Shoeless Joe
List Price: $8.99
Save 5.0%
You Pay: $8.54
Our eBook Library Software is required to purchase and download eBooks. Download it here.
Overview
Ray Kinsella, sitting on the porch of his Iowa farm one evening, hears the voice of a ghostly baseball announcer. It speaks to him the famous line, "If you build It, he will come." Needing no further explanation, Kinsella visualizes the ball field he is being asked to create in the middle of his field of corn. The voice will speak only two more things to Ray: "Ease his pain" and "Go the distance," and yet the dreaming, idealistic man knows just what it is he has to do. Digging up his corn to build a ballpark will inspire the return of baseball legend Shoeless Joe Jackson, a man whose reputation was forever tarnished by the scandalous 1919 World Series.

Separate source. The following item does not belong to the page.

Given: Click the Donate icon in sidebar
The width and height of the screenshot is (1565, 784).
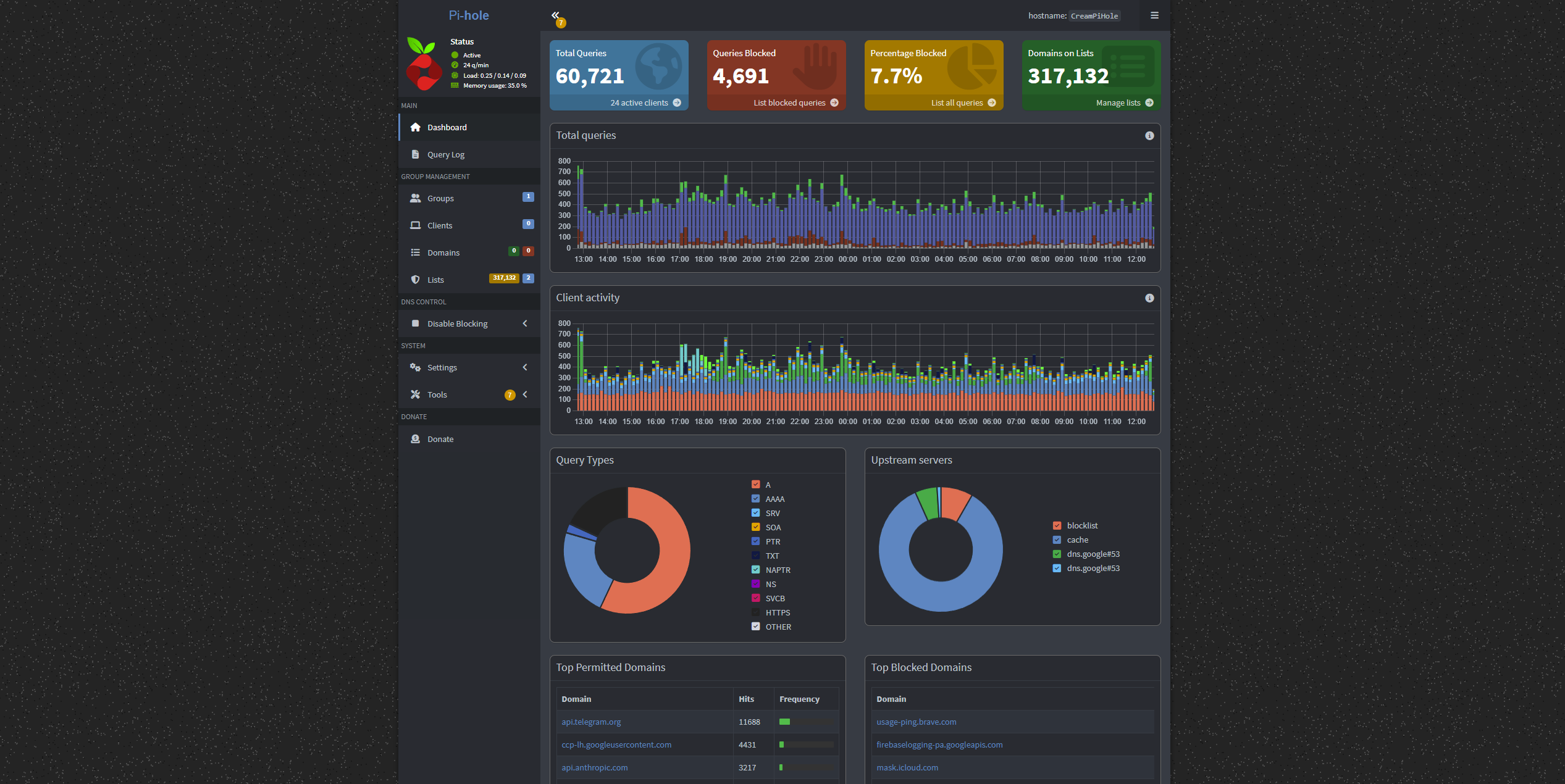Looking at the screenshot, I should pyautogui.click(x=415, y=439).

Thus begins Shoeless Joe, the award-winning novel by W.P. Kinsella which also inspired Kevin Costner's exceedingly popular film, Field of Dreams.
W.P. Kinsella has been called a great writer of baseball novels, but this is misleading. While his works all evince a love for the game he grew up watching, Kinsella doesn't merely treat baseball as a subject in itself. Rather, he uses it as a metaphor, a way to talk about things like innocence, belief and, perhaps above all, America. Shoeless Joe is a parable about one of the most fundamental of American ideals, beginning anew. Ray Kinsella, by plowing up a large section of his farmland, is both building and rebuilding, creating what had never been there and re-creating what had come before. The land was once a place where the sins of the old could be expunged and a new vision realized, and this kind of renewal is what Kinsella's quixotic creation brings about.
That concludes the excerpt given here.